Condannato il geometra comunale che intasca i soldi versati per le pratiche edilizie

Condannato perché si appropria dei soldi versati dai cittadini per la definizione di pratiche edilizie onerose. Il reato di peculato si configura a prescindere dalla legittimità o meno dell'esercizio delle funzioni del geometra.

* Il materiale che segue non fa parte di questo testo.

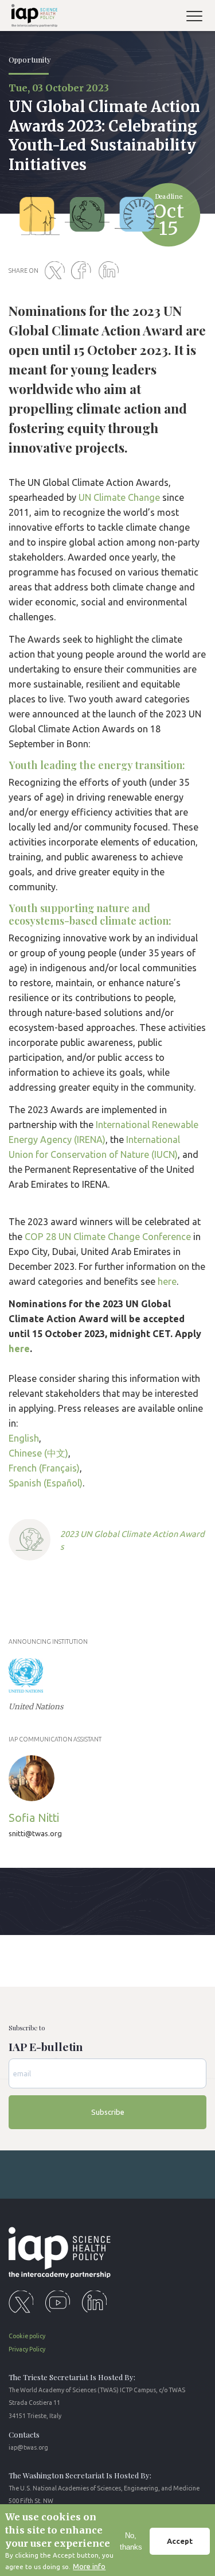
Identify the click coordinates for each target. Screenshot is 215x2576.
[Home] (32, 17)
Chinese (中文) (38, 1453)
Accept (180, 2541)
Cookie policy (27, 2335)
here (167, 1281)
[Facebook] (83, 271)
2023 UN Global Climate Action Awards (132, 1540)
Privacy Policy (27, 2349)
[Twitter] (56, 271)
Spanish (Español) (46, 1483)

La Corte di Cassazione, con la sentenza n. 34086/2011 depositata il 14 settembre, ha confermato la condanna di peculato per il geometra comunale che intascava soldi versati dai cittadini per la definizione di pratiche edilizie onerose. Non è rilevante che l'appropriazione derivi da un corretto e legittimo esercizio delle funzioni o da un esercizio di fatto. La fattispecie. Un geometra dipendente dell'Area Urbanistica di un comune ligure, veniva condannato, in primo e secondo grado, per il delitto di peculato - essendosi appropriato di denaro versato da cittadini per la definizione di pratiche edilizie onerose - e per il delitto di truffa visto che, in altri casi, si era appropriato di somme non dovute all'amministrazione, ingannando altri utenti. Peculato o truffa? Il geometra ricorre per cassazione lamentando l'erronea qualificazione dei fatti in peculato, in quanto egli non poteva disporre del denaro pubblico. Viene così a mancare, secondo il ricorrente, il presupposto dell'appartenenza delle somme versate alla PA, quindi i fatti erano da qualificarsi come truffa. Di diverso avviso è invece la Corte Suprema. Le modalità di riscossione non sono rilevanti perché le somme già appartenevano alla PA. Infatti, gli importi che gli utenti versavano erano necessari per la definizione di pratiche edilizie - insomma spettavano alla Pa ed ad essa appartenevano - ma l'interessato, comportandosi da soggetto legittimato a riscuotere i pagamenti, si intascava il denaro. Il peculato è da escludere solo se il possesso del denaro è meramente occasionale. Nel caso di specie, chiarisce la Corte, non può considerarsi occasionale il possesso di denaro, visto che l'insorgere del presupposto di reato è stato favorito dall'affidamento riposto dal privato nella qualifica pubblica del soggetto. È dunque irrilevante se l'appropriazione sia derivata da un legittimo esercizio delle funzioni o dall'esercizio di fatto e arbitrario delle stesse. Gli ermellini, pertanto, dichiarano inammissibile il ricorso e condannano il ricorrente al pagamento delle spese processuali e di euro 1.000 in favore della Cassa delle ammende.